■ EXERCISE PROMPT
Your answer needs to include each line of the records in which the string "every" can be found.

[Stored records]
###
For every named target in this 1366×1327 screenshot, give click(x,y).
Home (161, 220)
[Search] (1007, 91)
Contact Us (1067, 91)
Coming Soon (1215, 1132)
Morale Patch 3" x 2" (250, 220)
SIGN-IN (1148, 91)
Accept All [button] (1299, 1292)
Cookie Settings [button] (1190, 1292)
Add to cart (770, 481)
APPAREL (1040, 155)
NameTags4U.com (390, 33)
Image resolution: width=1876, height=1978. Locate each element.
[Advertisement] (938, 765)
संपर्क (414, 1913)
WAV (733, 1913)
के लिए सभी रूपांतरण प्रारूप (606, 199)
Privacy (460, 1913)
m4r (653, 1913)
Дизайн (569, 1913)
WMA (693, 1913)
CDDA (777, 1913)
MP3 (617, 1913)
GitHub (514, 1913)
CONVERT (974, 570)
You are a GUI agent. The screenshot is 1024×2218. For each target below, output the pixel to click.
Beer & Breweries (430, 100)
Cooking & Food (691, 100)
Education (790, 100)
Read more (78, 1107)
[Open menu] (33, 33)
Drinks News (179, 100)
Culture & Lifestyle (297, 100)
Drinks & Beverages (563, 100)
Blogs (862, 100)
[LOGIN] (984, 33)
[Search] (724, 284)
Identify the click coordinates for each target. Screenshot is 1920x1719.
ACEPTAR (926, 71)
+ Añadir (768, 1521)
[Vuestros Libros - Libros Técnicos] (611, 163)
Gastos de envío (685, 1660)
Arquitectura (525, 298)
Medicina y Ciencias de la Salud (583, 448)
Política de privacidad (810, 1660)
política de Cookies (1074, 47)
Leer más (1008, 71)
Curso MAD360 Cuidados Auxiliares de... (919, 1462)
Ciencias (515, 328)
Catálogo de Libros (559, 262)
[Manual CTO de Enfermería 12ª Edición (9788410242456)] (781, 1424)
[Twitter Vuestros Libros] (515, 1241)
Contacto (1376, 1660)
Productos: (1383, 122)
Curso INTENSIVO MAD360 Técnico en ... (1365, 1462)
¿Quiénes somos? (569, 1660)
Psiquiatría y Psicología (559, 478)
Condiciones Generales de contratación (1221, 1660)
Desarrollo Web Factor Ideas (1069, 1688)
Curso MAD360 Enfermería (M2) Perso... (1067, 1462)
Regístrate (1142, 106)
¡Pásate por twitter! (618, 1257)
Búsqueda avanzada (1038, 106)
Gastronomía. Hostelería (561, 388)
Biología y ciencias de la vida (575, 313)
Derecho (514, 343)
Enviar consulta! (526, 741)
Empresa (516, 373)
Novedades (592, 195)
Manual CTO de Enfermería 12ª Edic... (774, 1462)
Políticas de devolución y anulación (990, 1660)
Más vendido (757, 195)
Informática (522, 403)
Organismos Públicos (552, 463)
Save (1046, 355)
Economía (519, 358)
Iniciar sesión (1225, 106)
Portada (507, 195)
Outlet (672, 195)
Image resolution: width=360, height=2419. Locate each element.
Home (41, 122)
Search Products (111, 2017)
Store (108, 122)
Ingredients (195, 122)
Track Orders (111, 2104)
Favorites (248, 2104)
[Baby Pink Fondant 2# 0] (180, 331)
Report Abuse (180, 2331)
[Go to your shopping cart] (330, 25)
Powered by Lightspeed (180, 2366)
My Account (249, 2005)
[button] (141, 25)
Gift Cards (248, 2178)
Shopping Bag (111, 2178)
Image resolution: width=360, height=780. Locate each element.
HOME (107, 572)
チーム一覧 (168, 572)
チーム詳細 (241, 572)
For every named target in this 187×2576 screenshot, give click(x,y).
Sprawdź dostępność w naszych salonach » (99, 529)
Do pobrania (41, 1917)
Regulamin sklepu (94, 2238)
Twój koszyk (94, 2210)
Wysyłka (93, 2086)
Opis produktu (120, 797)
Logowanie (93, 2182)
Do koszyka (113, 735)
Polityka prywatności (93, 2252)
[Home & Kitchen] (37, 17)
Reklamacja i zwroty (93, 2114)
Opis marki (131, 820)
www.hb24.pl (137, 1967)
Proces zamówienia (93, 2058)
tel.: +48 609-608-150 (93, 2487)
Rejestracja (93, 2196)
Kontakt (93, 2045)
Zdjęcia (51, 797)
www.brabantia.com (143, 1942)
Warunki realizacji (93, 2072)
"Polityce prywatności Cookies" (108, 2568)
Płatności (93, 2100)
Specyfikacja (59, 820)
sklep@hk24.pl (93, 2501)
###
■ SOLUTION FOR THIS TASK
For every named target in this 1366×1327 screenshot, give click(x,y).
For every named target in this 187×2576 screenshot, give click(x,y).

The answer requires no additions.